### Page
○ ○ ○ ○ ○

Freelancing and consulting: The all-time most difficult marketing decision

The most difficult marketing decision is when to cease marketing efforts that have not worked to date.

How much crickets until we pull the plug?

We’ve been blogging or emailing or Twittering or whatever for a few months and results are minimal to nil. Is it time to stop?

The experts say that it takes multiple shoulder taps to get attention. Prospects need to build a relationship before they buy. They need to perceive you as a habit. In other words, keep on keeping on.

Yes, but . . .

When can we conclude that what we are doing is not working?

There is no easy answer, but here are some questions to consider:

Does it need more numbers to succeed?

Should we phone more people? Send more emails? Deliver more speeches? Most every marketing technique requires large numbers to succeed. The ratio of successes to efforts is smaller than we would like to believe. We have to make many, many tries.

Does it need more time?

Depending on how we are marketing, more time may equate with more numbers. Still, social media, for instance, requires plenty of time to kick in. I’ve even heard experts who recommend sticking with a social media program for two years before expecting desired results!

○ ○ ○ ○ ○

### Records supplied
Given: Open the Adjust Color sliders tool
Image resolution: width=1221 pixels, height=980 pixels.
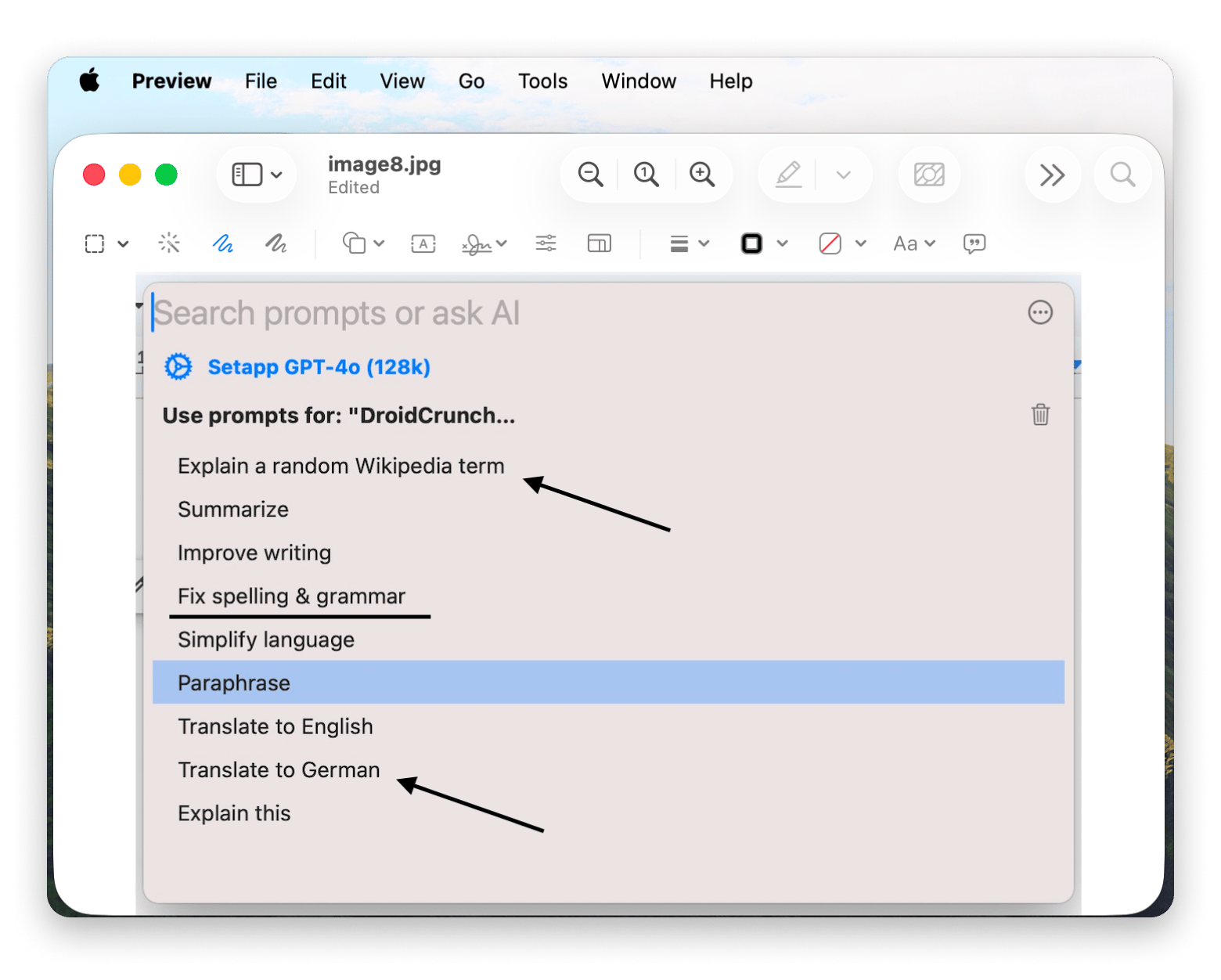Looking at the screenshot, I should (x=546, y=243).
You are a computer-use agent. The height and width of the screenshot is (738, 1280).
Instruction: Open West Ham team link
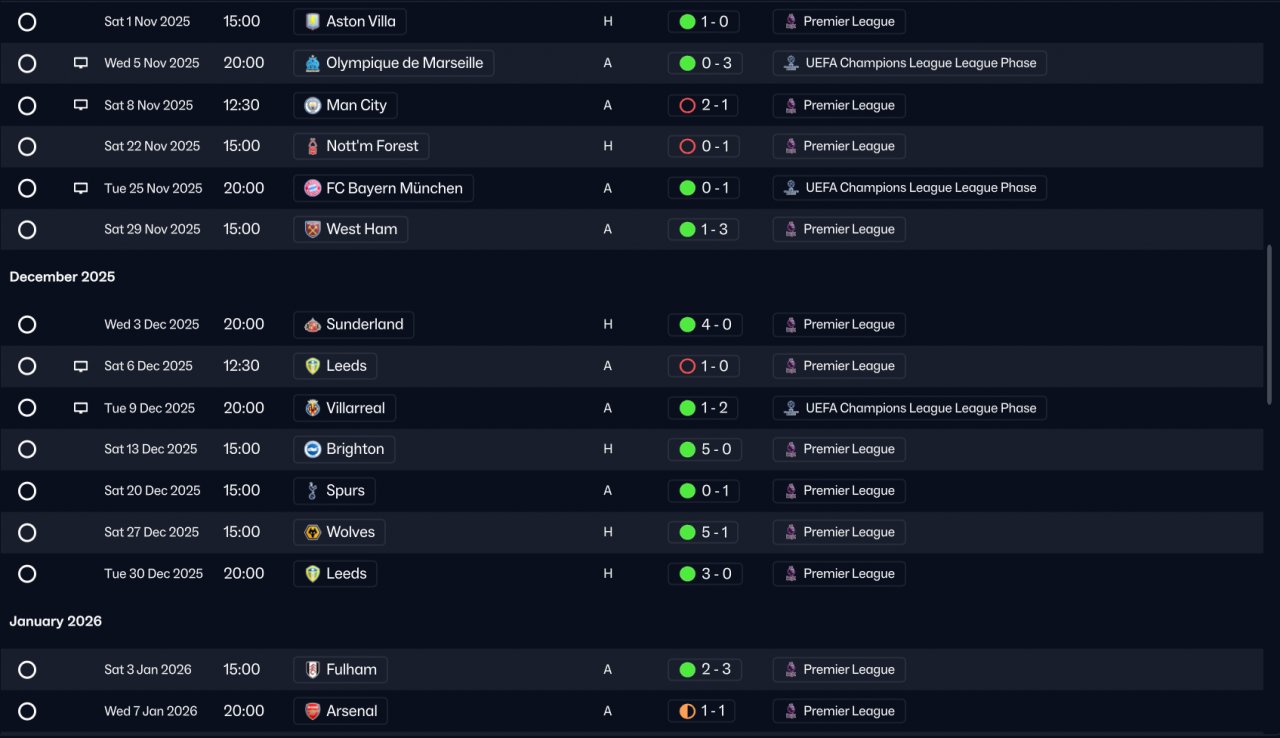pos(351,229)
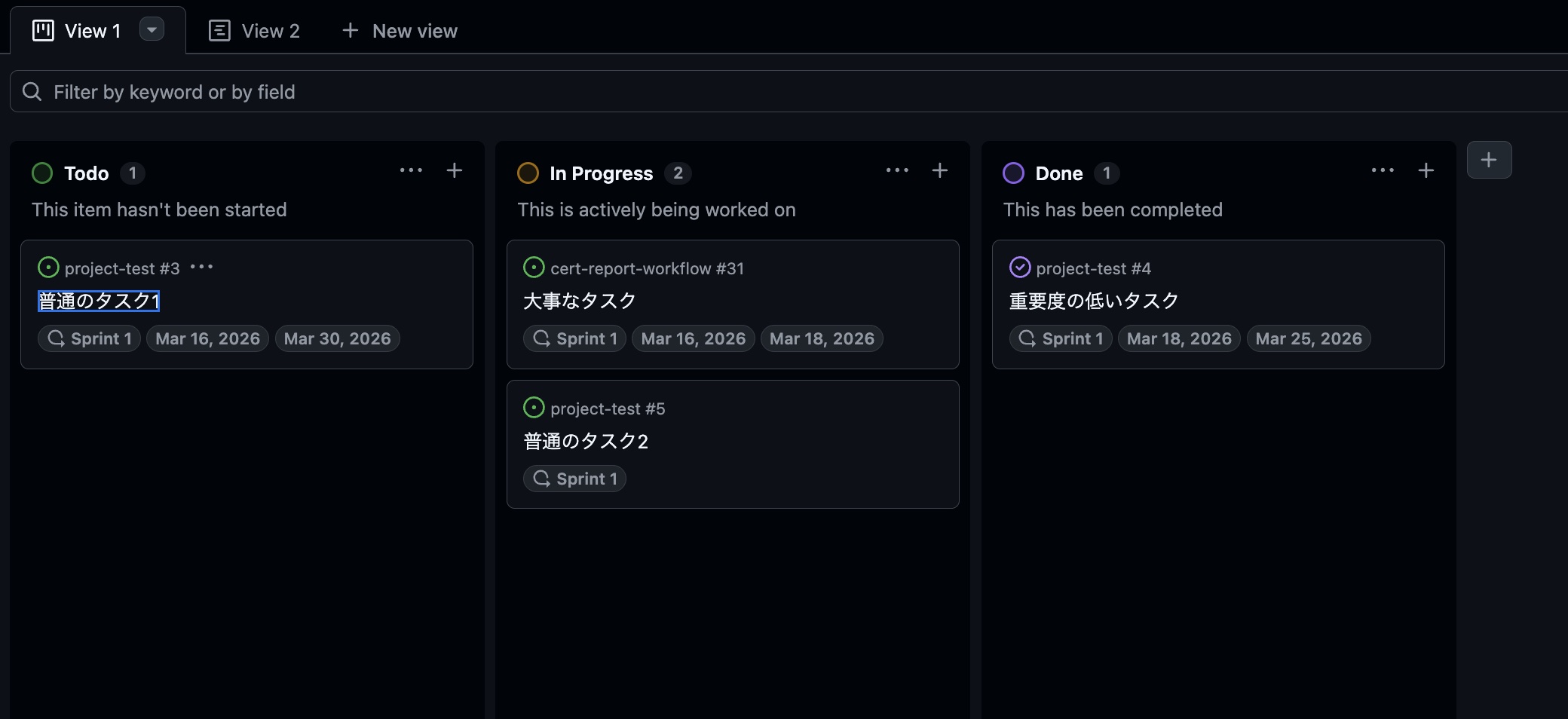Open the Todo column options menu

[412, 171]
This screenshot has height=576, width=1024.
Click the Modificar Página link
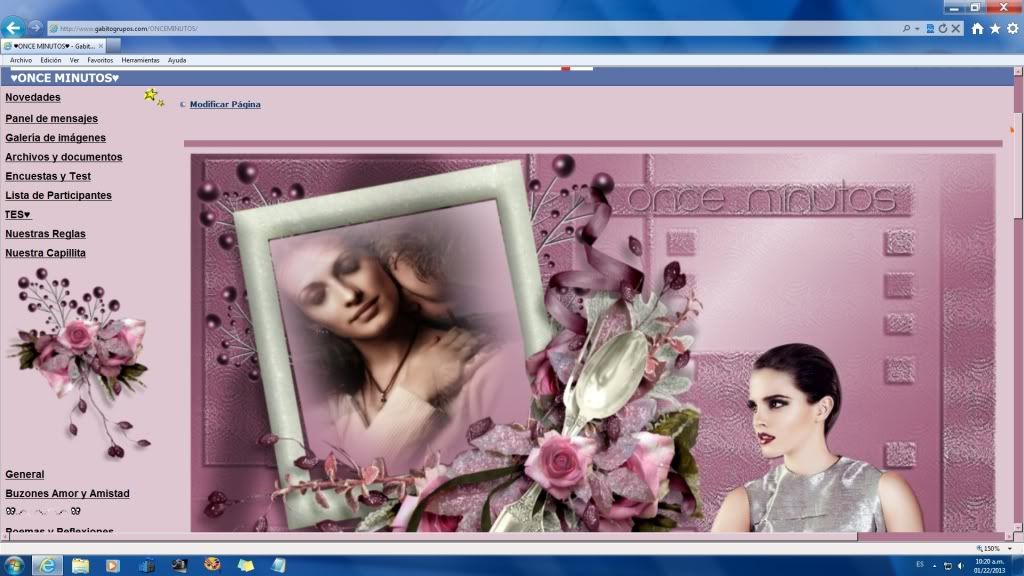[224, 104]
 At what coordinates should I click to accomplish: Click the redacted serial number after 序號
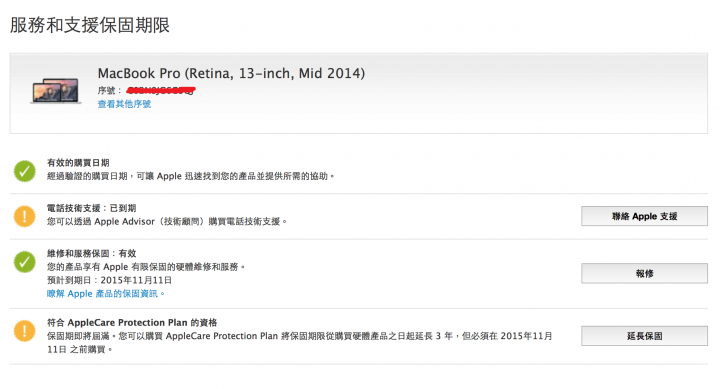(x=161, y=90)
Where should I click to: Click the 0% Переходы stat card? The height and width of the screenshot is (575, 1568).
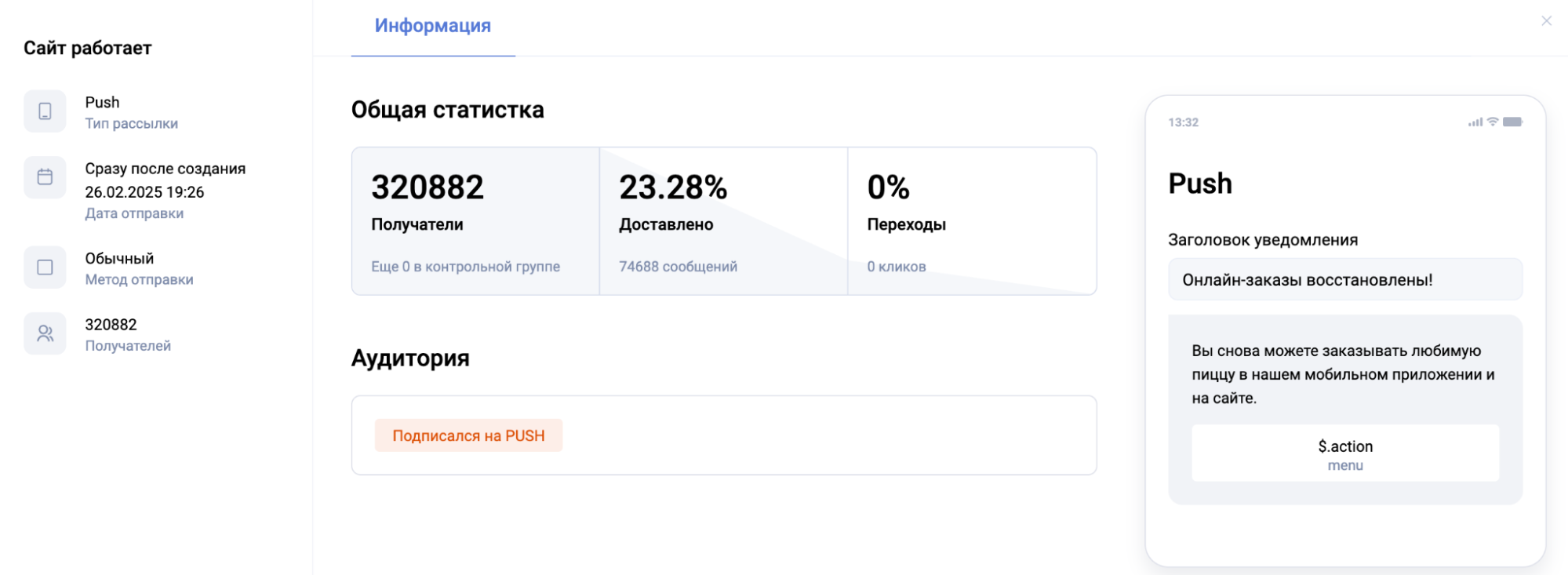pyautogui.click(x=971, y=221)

○ ○ ○ ○ ○

### Stated task 1
From the article on the hardest marketing decision, answer each:
(a) What does it call the most difficult marketing decision?
(b) What do the experts say it takes to get attention?
(c) How long do some experts recommend sticking with a social media program before expecting desired results?
### Stated task 2
Reproduce every one of the rows above word for word, but not the marketing article, and leave out the pictures.

### Final result 1
(a) Deciding when to cease marketing efforts that have not worked to date.
(b) Multiple shoulder taps.
(c) Two years.

### Final result 2
Given: Open the Adjust Color sliders tool
Image resolution: width=1221 pixels, height=980 pixels.
Looking at the screenshot, I should (x=546, y=243).
You are a computer-use agent. The height and width of the screenshot is (738, 1280).
Instruction: Open West Ham team link
pos(351,229)
Open the Todo column options menu

[412, 171]
This screenshot has height=576, width=1024.
Click the Modificar Página link
[224, 104]
 At what coordinates should I click to accomplish: Click the redacted serial number after 序號
(x=161, y=90)
Where should I click to: Click the 0% Переходы stat card? The height and width of the screenshot is (575, 1568).
pyautogui.click(x=971, y=221)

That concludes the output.